Document text:
>>

Auction campaigns dramatically shortened over the financial year as potential buyers became impatient. Their offers became decisive and compelling for sellers. Buyers no longer wanted to wait the standard four weeks to see if they were going to be outbid, again.
The shortage of stock across the Lower North Shore and the fear of missing out (FOMO) among buyers induced battles at auctions. A sought after two-bedroom apartment in the well located Ben Boyd Rd, positioned less than 400 metres from the heart of Neutral Bay, catapulted $220,000 above reserve on auction day. Launched online with an auction guide of $1.05 million the property attracted 110 groups of potential buyers as they walked through the spacious two-bedroom, one bathroom apartment, with 31 contracts being issued.
After being open for only two Saturdays and two Wednesdays, it hit the auction floor two weeks early with the reserve set at $1.2 million. Fastforward 18 bids later, at an average increment of $13,000 per bid, and the property sold to a first home buyer at $1,420,000.
Summer holidays in Europe and ski trips to Aspen were replaced by staycations and annual overseas travel budgets were diverted to upgrading the family home. Australia became a renovation nation. Data from the Australian Bureau of Statistics showed the value of home renovation-related lending in January was up a massive 47.4 per cent compared with the same time last year.
From tennis courts and swimming pools to fresh living room makeovers, some homeowners began renovating with the aim of selling or leasing their property. Topping the state, Mosman families spent up to $82.4 million on renovations and an average of $2.2 million on knock down rebuilds.
Unsurprisingly, the Australian Bureau of Statistics recently announced that investor loan commitments had risen 13.3 per cent, the highest since April 2015. Taking advantage of record low interest rates, tenant trends and strong rental yields investors resurfaced in the luxury market in the latter half of the financial year.
Contrary to reports of the dwindling rental market in Sydney, prestige apartments prospered – those renting for upwards of $3500 per week and beautiful big homes asking $4000+ were rented quickly and easily.

<<

Source data:
>>

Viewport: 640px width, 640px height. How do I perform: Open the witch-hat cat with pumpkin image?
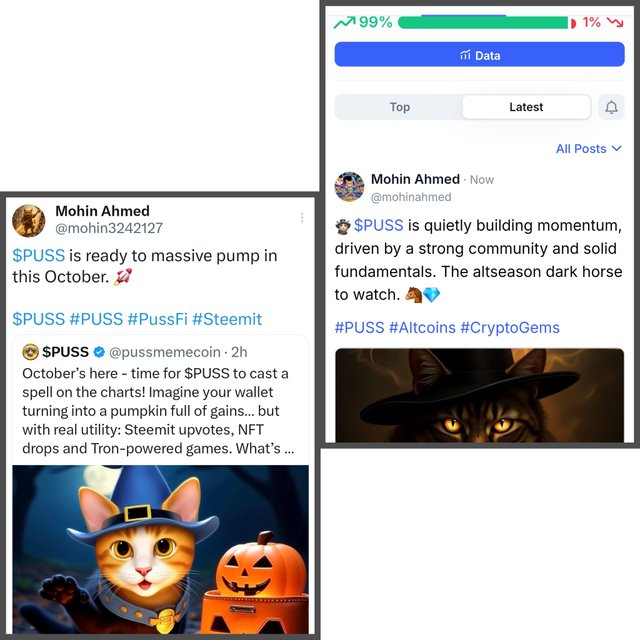pos(160,549)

<<

Using the information:
#1 According to the property market report, how many groups of potential buyers inspected the two-bedroom apartment on Ben Boyd Rd?
#2 Write a continuation of the property market report, picking up after its final sentence.
The lines have no connection to the property market report.

Answers for the tasks:
#1 110 groups of potential buyers.

#2
Individual suburbs, such as Lane Cove flourished with a five per cent increase for house rentals. However, average rents for units fell across the board. Lack of space and sunlight became one of the most unattractive characteristics of any property in a post-pandemic market.
Renters spoke with their feet. They moved in droves from one-bedroom apartments and average rental prices in North Sydney, Ku-ring-gai, Lane Cove and Hunters Hill dropped by up to 9.5 per cent. Willoughby suffered the steepest decline with rents decreasing by 10.9 per cent.
Commercial real estate has its own story to tell. At the peak of the pandemic, rent collections for large retail malls in the Lower North Shore were as low as 30 per cent. As the economy reopened, rent collections bounced back to 70-90 per cent with foot traffic close to pre-pandemic levels.
The retail sector nationally is continuing to lose market share to e-commerce (11 per cent of sales in Australia were made online vs 7.2 per cent in the prior year, per the ABS at November 2020; and expected to reach 20 per cent by 2025). But what we are seeing in the Lower North Shore is a concerted effort by the community to shop local.
Commercial investors are taking advantage of this opportunity, snapping up retail properties, capitalising on strong rental yields and enjoying reliable returns in the low interest rate environment.
An investor recently bought the BP service station in Willoughby for $5 million at a 3.85 per cent yield, and in Neutral Bay a Tabcorp-leased premises, sold for $3.4 million on a 4.69 per cent yield.
As we enter the new financial year jumping back into lockdown, what can we predict is next for the Lower North Shore – market 3.0?